What ETL Was Built For
ETL — Extract, Transform, Load — was the standard for decades. The pattern is simple: pull data from a source, transform it into the target shape, then load the result into a destination.
The underlying assumption: compute is expensive, storage is expensive, load the minimum necessary.
In the era of on-premise data warehouses with per-CPU licensing, this made sense. You couldn't afford to store raw data or run exploratory transformations after the fact. You did the work before loading, and you loaded only what you needed.
The consequence: every business question that wasn't anticipated at design time required a new ETL job. The transformation logic lived outside the warehouse, often in Java or Python, owned by a platform team, difficult to iterate on quickly.
Why ELT Won
ELT inverts the pattern: Extract data from a source, Load it raw into the warehouse, then Transform it inside the warehouse using SQL.
The underlying assumption: storage is cheap, warehouse compute is powerful, preserve everything.
Three things changed to make ELT the default:
Cloud storage economics. Object storage costs pennies per GB. Storing raw data indefinitely is no longer a meaningful cost concern for most organizations.
Columnar SQL engines. Modern warehouses (BigQuery, Snowflake, DuckDB, Redshift) execute analytical SQL at speeds that would have been unimaginable on legacy systems. Complex transformations that previously required map-reduce jobs now run in seconds as SQL.
Replayability. Because raw data is preserved, you can always re-transform. If your business logic was wrong, you fix the transformation and re-run — you don't need to re-extract from the source. This is the most underrated advantage of ELT.
The Practical Difference
With ETL, the transformation logic is in your pipeline code. Debugging means running the pipeline again with logging. Iteration means deploying new pipeline code. The raw data is gone after transformation.
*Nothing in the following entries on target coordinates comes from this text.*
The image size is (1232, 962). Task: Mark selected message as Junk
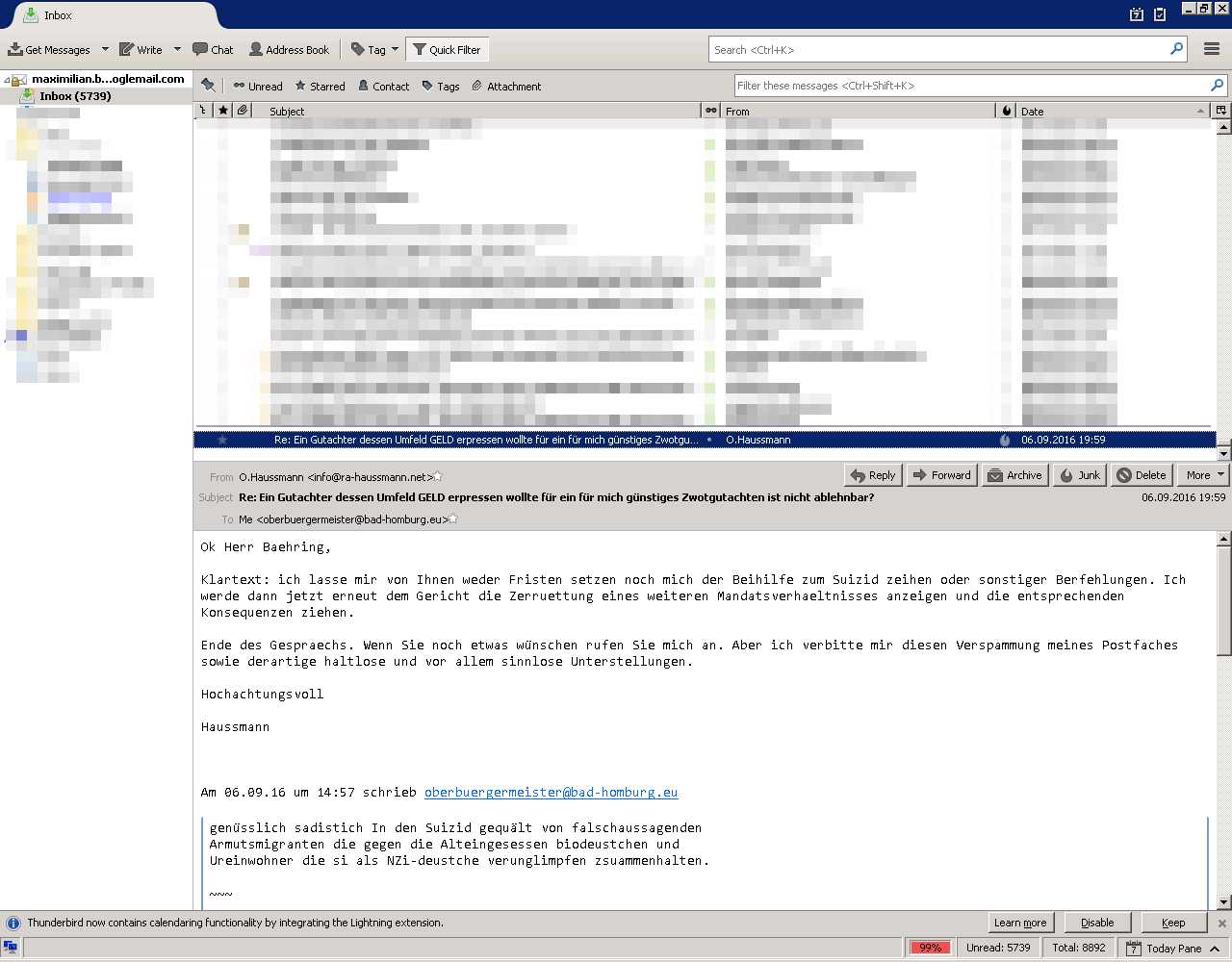coord(1079,475)
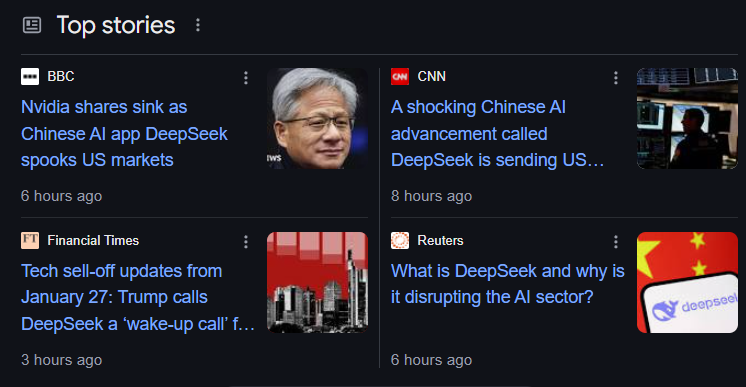Image resolution: width=746 pixels, height=387 pixels.
Task: Open the BBC story more options menu
Action: [245, 78]
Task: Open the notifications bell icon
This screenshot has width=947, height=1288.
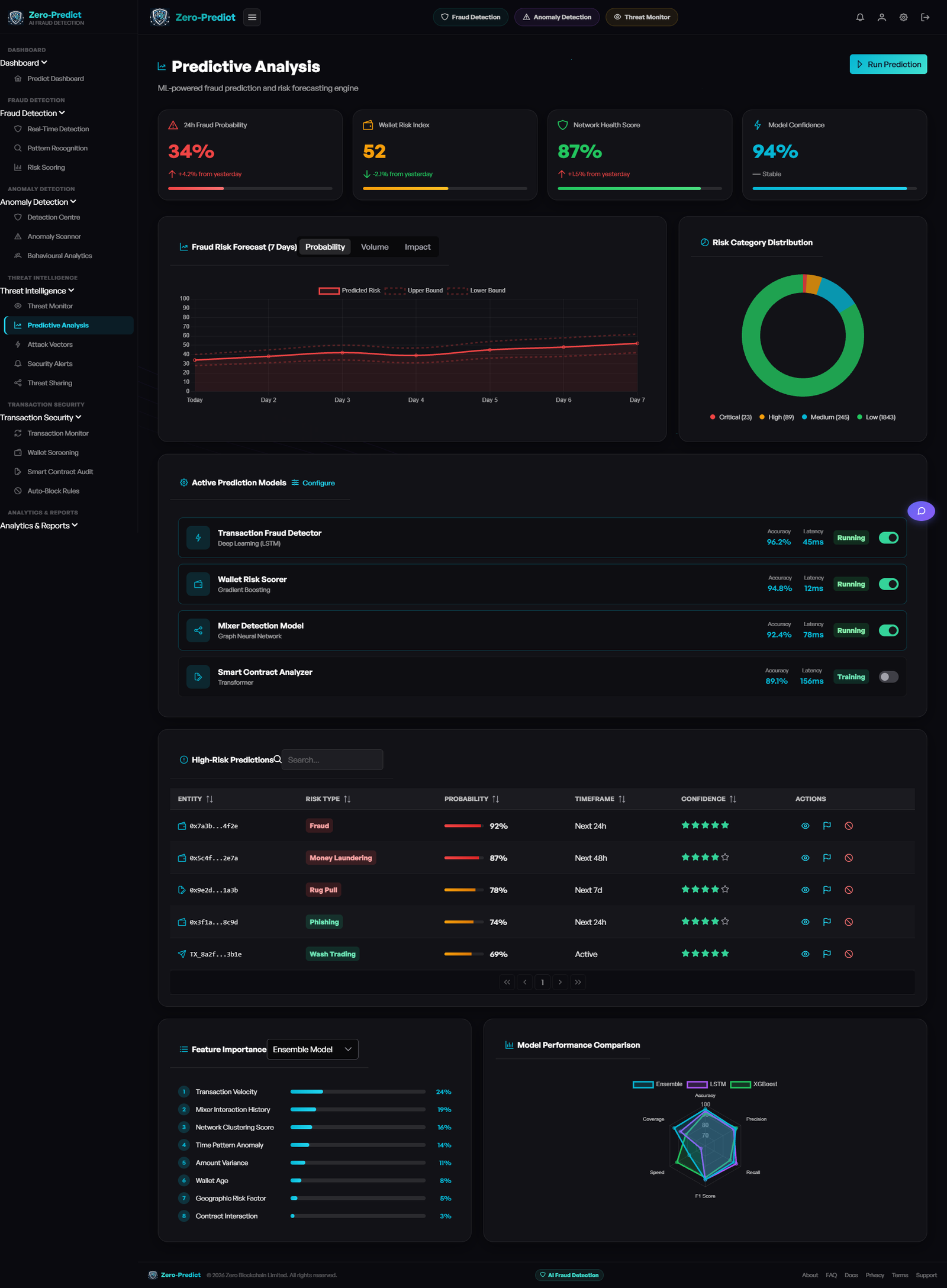Action: pyautogui.click(x=860, y=17)
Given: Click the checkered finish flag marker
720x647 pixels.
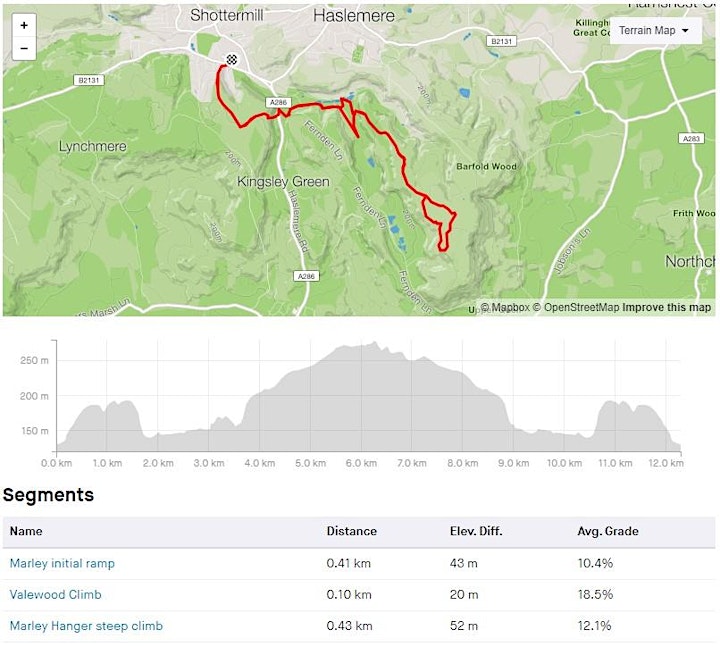Looking at the screenshot, I should (231, 59).
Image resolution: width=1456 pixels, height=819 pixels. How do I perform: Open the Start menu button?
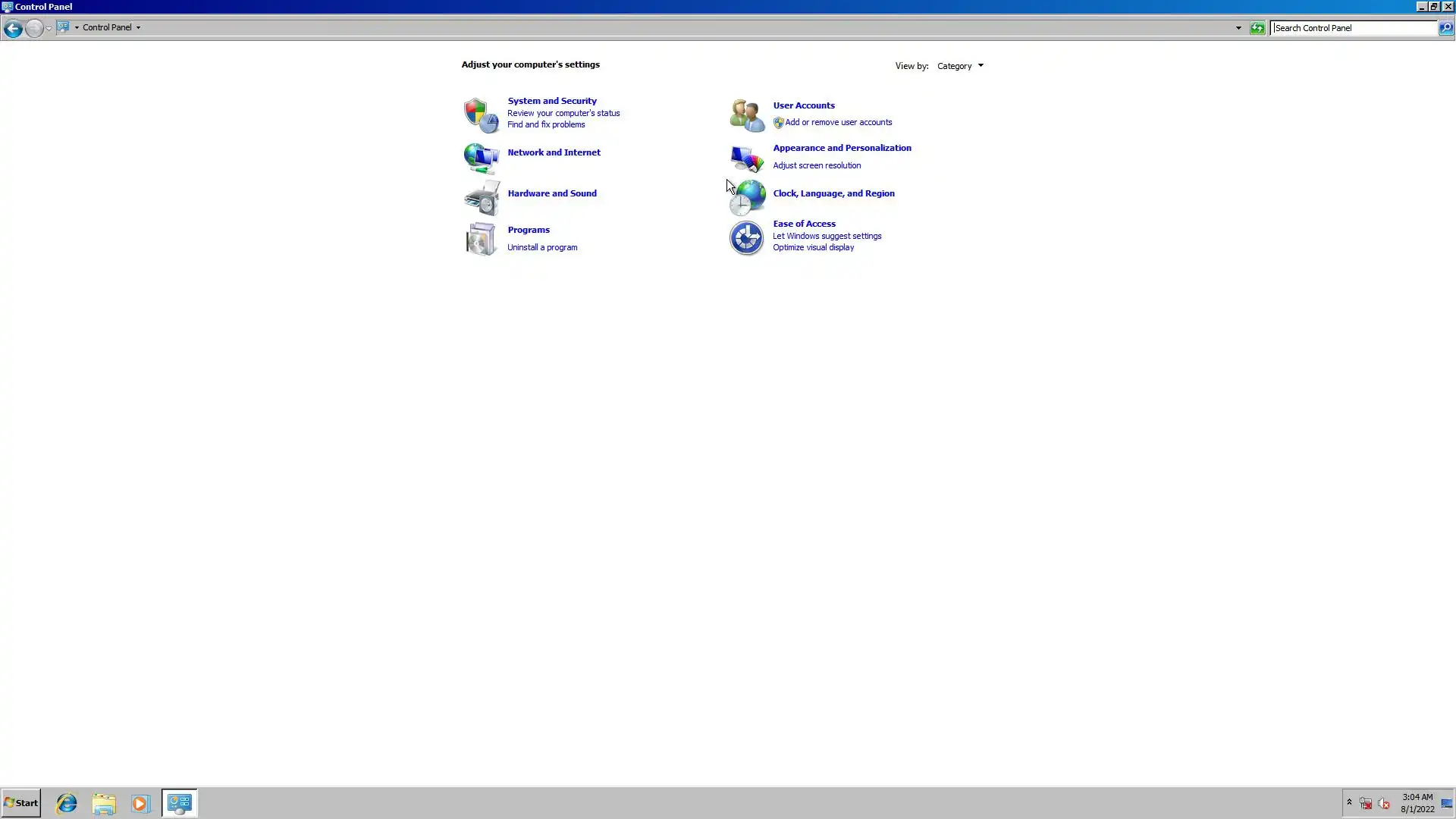tap(21, 802)
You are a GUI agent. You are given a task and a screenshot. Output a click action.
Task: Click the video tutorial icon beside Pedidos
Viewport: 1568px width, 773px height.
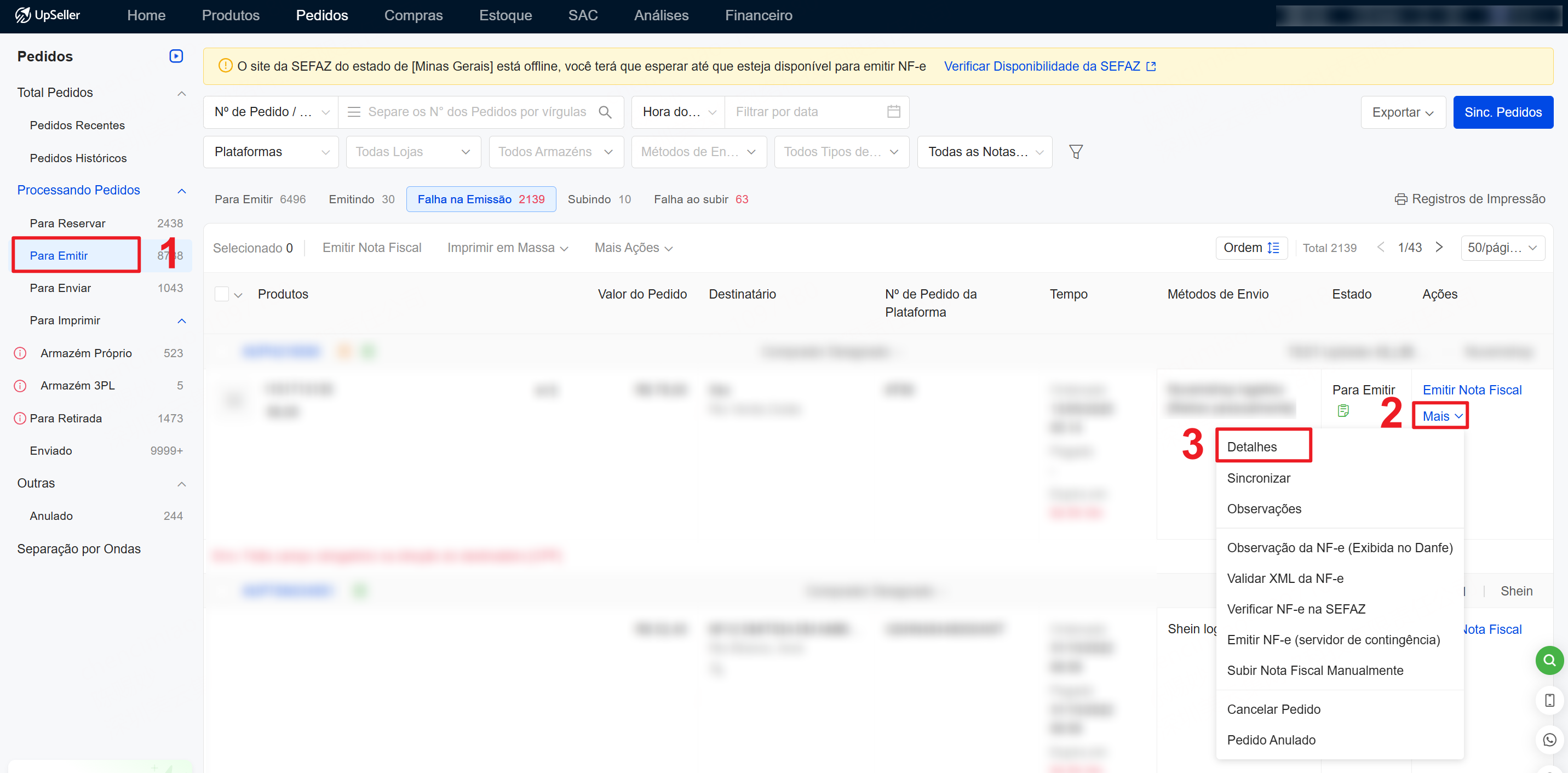tap(176, 56)
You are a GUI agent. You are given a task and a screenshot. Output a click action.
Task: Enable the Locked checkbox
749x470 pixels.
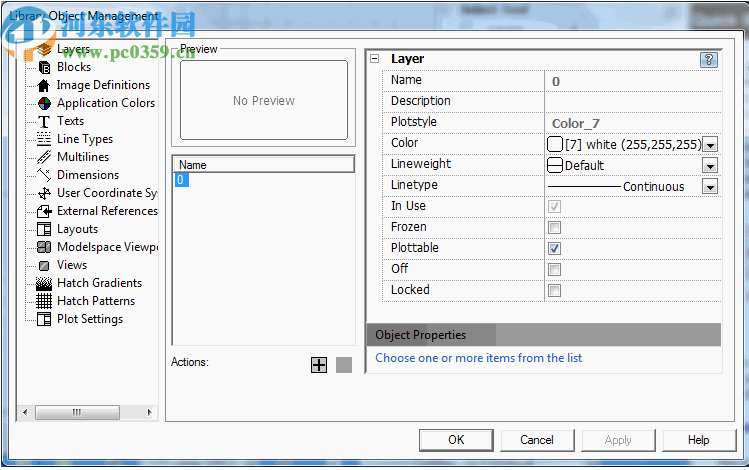pos(555,291)
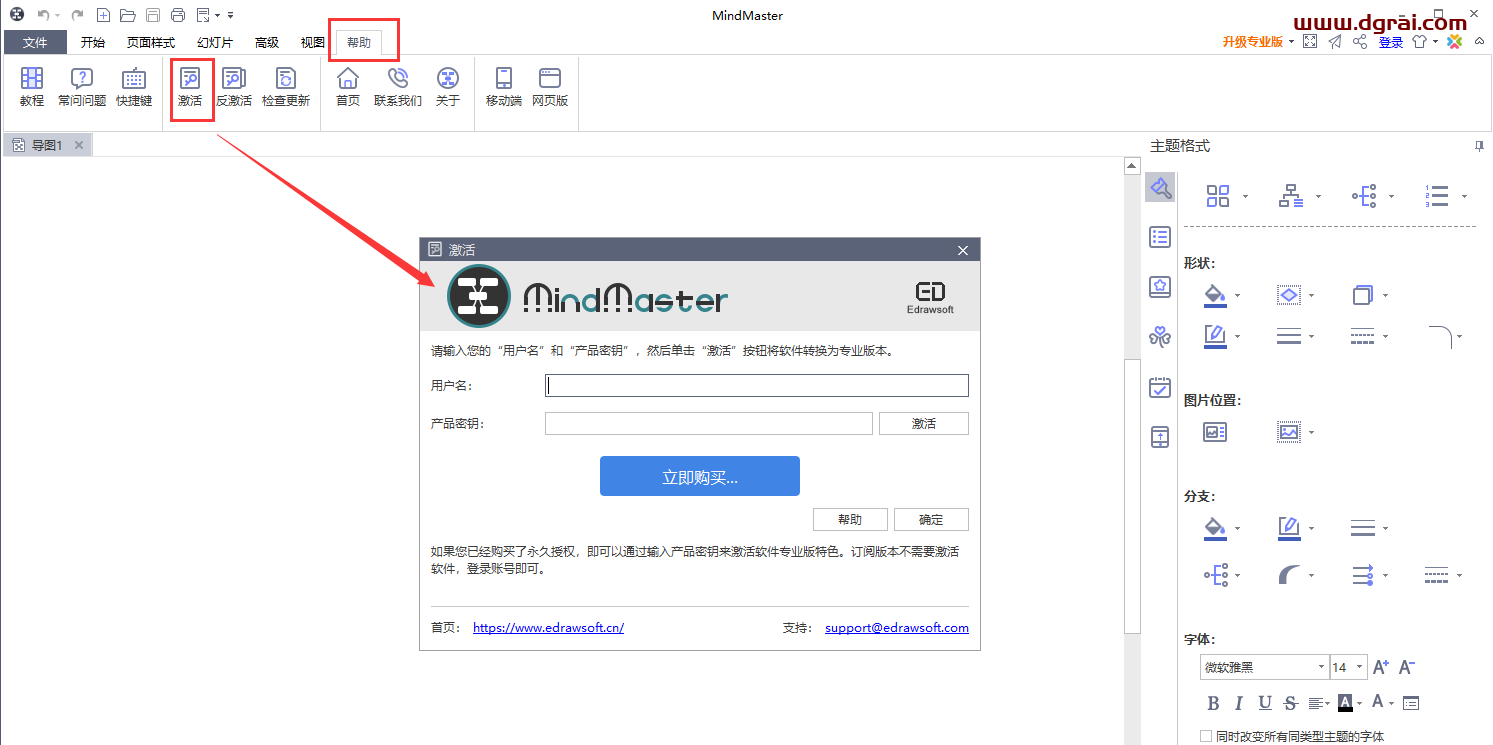Open the 文件 (File) menu
The width and height of the screenshot is (1493, 745).
coord(36,42)
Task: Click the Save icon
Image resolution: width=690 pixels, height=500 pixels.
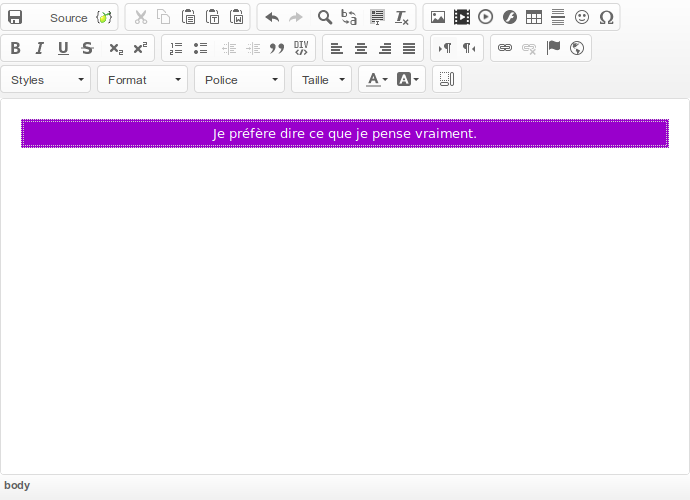Action: pos(16,17)
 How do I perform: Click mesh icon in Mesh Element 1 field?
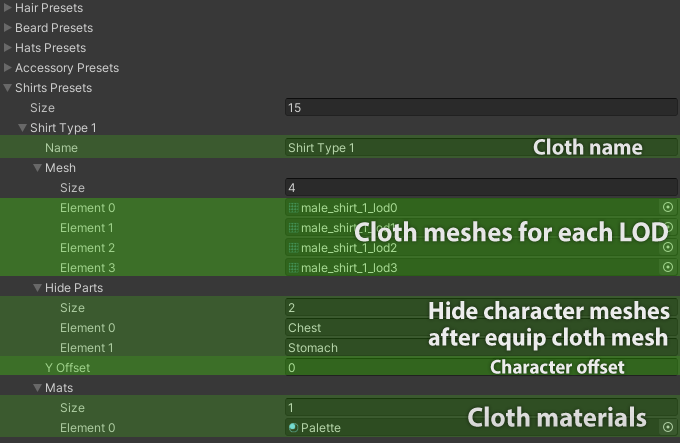tap(294, 227)
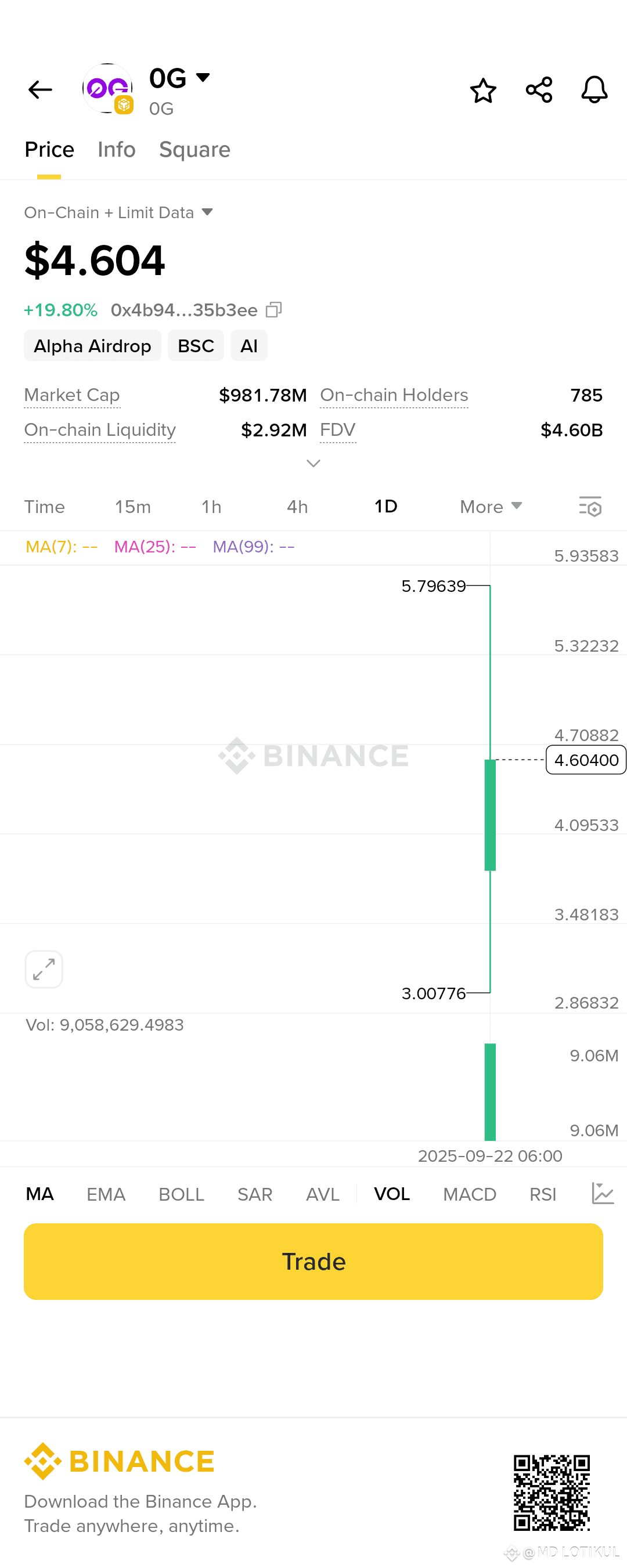The width and height of the screenshot is (627, 1568).
Task: Open the share icon
Action: pos(539,90)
With ELT, the transformation logic is in SQL inside the warehouse. Debugging means querying the raw tables directly. Iteration means rewriting a SQL model. The raw data is always there to inspect.
This is why ELT pairs naturally with tools like dbt: the transformation layer is just SQL on top of already-loaded raw data. A data analyst can write and modify transformations without touching the ingestion pipeline at all.
When ETL Still Makes Sense
ELT is the right default, but there are legitimate reasons to transform before loading:
PII and sensitive data. If personally identifiable information should never enter the warehouse — even temporarily — you need to mask or drop it before loading. This is a compliance requirement, not a performance one.
Extreme volume pre-aggregation. If you're ingesting billions of events where even storing the raw data is cost-prohibitive, pre-aggregating before load may be justified. This is rare and should be validated against actual cost projections, not assumed.
Source system constraints. Some sources only expose aggregated data or have strict rate limits that make repeated raw extraction impractical.
Outside these cases, defaulting to ETL adds complexity without benefit: you lose raw data, you couple transformation logic to the ingestion pipeline, and you make iteration harder.
The Takeaway
ELT won because the economics changed. Load raw data into the warehouse, then transform it with SQL. Preserve history, iterate freely, debug by querying. The raw layer is your safety net — the transformation layer is where business logic lives, and it can always be rewritten.
ETL still has a narrow role: compliance-driven pre-processing where raw data must not enter the warehouse. Outside that, it's the wrong default.